**Exercise requirements**
Convert the text of the records into a JSON list of strings, with one string per line and blank lines omitted. Leave the pictures out of the answer.

**Supplied data**
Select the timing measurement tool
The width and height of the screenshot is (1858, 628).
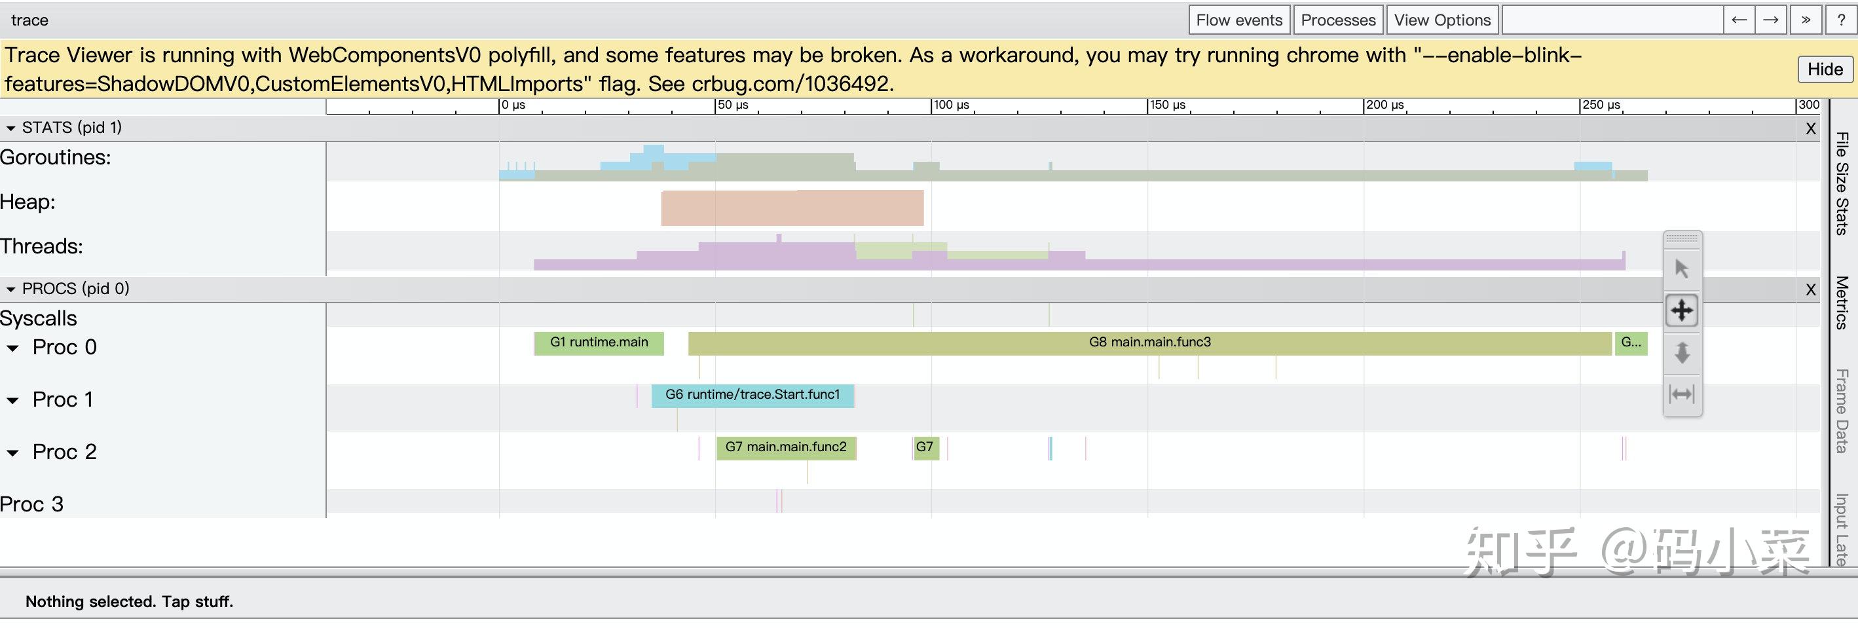point(1681,394)
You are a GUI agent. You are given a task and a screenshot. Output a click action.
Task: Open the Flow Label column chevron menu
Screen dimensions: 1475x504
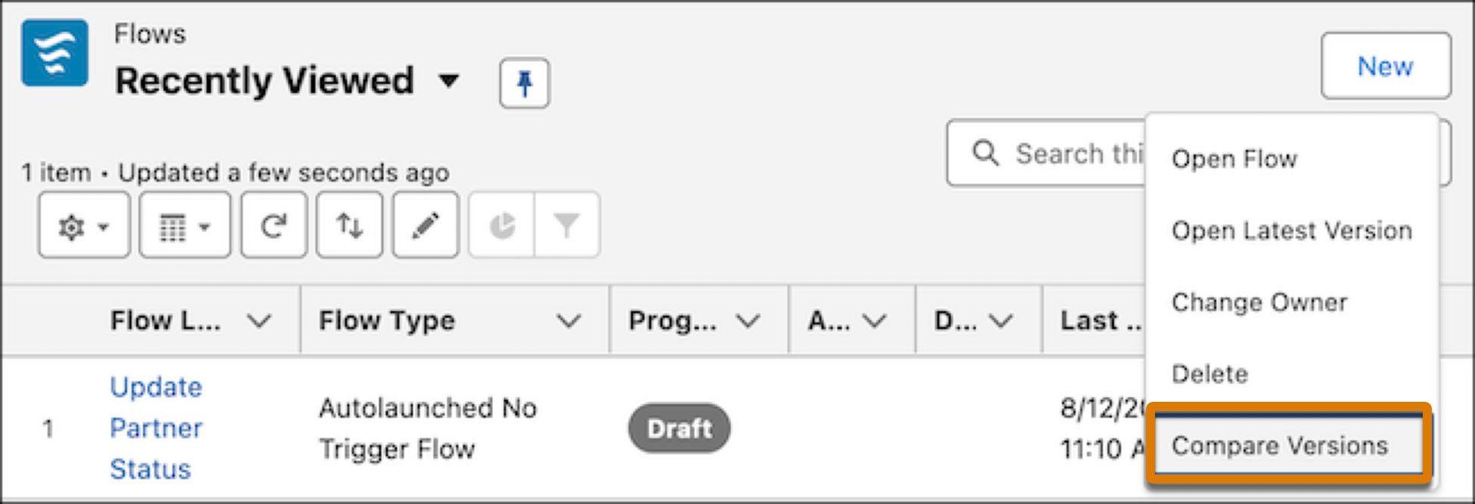pos(259,321)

**Final result**
[
  "Select the timing measurement tool",
  "The width and height of the screenshot is (1858, 628).",
  "point(1681,394)",
  "You are a GUI agent. You are given a task and a screenshot. Output a click action.",
  "Task: Open the Flow Label column chevron menu",
  "Screen dimensions: 1475x504",
  "pos(259,321)"
]